▶ ACTION ITEM: Word for word, restate every entry that follows.

[Stored items]
++++++++++

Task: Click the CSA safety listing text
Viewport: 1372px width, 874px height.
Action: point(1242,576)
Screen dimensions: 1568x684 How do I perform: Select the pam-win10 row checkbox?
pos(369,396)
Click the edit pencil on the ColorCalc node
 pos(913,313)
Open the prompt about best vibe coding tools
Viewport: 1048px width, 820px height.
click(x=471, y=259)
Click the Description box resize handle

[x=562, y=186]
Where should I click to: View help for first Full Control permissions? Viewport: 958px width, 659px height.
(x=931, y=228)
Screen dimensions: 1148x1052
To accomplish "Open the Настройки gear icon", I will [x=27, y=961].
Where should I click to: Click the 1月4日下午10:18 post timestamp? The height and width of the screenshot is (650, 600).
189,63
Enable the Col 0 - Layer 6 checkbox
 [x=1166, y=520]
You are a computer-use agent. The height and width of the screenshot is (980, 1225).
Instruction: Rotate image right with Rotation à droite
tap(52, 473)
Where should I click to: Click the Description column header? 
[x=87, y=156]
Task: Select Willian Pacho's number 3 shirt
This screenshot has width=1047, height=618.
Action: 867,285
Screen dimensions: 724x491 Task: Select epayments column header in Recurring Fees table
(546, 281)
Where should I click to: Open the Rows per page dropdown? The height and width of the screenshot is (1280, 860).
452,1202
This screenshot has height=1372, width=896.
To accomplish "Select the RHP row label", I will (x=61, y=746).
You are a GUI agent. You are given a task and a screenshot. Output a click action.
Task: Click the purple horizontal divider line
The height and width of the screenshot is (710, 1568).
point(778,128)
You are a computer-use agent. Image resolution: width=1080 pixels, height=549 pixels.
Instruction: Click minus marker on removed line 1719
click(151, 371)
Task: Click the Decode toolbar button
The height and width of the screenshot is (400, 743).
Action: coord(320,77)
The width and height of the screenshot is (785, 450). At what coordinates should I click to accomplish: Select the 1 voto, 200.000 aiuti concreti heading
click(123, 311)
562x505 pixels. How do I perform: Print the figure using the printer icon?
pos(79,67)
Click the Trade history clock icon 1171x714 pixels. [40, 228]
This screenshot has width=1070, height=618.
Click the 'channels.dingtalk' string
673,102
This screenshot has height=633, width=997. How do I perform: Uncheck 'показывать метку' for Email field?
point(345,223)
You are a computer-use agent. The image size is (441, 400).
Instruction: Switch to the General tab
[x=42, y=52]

++++++++++

▶ ANSWER AREA:
Task: Click the CSA safety listing text
Viewport: 1372px width, 874px height.
Action: point(1242,576)
Screen dimensions: 1568x684 How do I perform: Select the pam-win10 row checkbox?
pos(369,396)
Click the edit pencil on the ColorCalc node
 pos(913,313)
Open the prompt about best vibe coding tools
Viewport: 1048px width, 820px height.
click(x=471, y=259)
Click the Description box resize handle

[x=562, y=186]
Where should I click to: View help for first Full Control permissions? Viewport: 958px width, 659px height.
(x=931, y=228)
Screen dimensions: 1148x1052
To accomplish "Open the Настройки gear icon", I will [x=27, y=961].
Where should I click to: Click the 1月4日下午10:18 post timestamp? The height and width of the screenshot is (650, 600).
189,63
Enable the Col 0 - Layer 6 checkbox
 [x=1166, y=520]
You are a computer-use agent. The height and width of the screenshot is (980, 1225).
Instruction: Rotate image right with Rotation à droite
tap(52, 473)
Where should I click to: Click the Description column header? 
[x=87, y=156]
Task: Select Willian Pacho's number 3 shirt
This screenshot has width=1047, height=618.
Action: 867,285
Screen dimensions: 724x491 Task: Select epayments column header in Recurring Fees table
(546, 281)
Where should I click to: Open the Rows per page dropdown? The height and width of the screenshot is (1280, 860).
452,1202
This screenshot has height=1372, width=896.
To accomplish "Select the RHP row label", I will (x=61, y=746).
You are a GUI agent. You are given a task and a screenshot. Output a click action.
Task: Click the purple horizontal divider line
The height and width of the screenshot is (710, 1568).
point(778,128)
You are a computer-use agent. Image resolution: width=1080 pixels, height=549 pixels.
Instruction: Click minus marker on removed line 1719
click(151, 371)
Task: Click the Decode toolbar button
The height and width of the screenshot is (400, 743).
Action: coord(320,77)
The width and height of the screenshot is (785, 450). At what coordinates should I click to accomplish: Select the 1 voto, 200.000 aiuti concreti heading
click(123, 311)
562x505 pixels. How do I perform: Print the figure using the printer icon?
pos(79,67)
Click the Trade history clock icon 1171x714 pixels. [40, 228]
This screenshot has width=1070, height=618.
Click the 'channels.dingtalk' string
673,102
This screenshot has height=633, width=997. How do I perform: Uncheck 'показывать метку' for Email field?
point(345,223)
You are a computer-use agent. The image size is (441, 400).
Instruction: Switch to the General tab
[x=42, y=52]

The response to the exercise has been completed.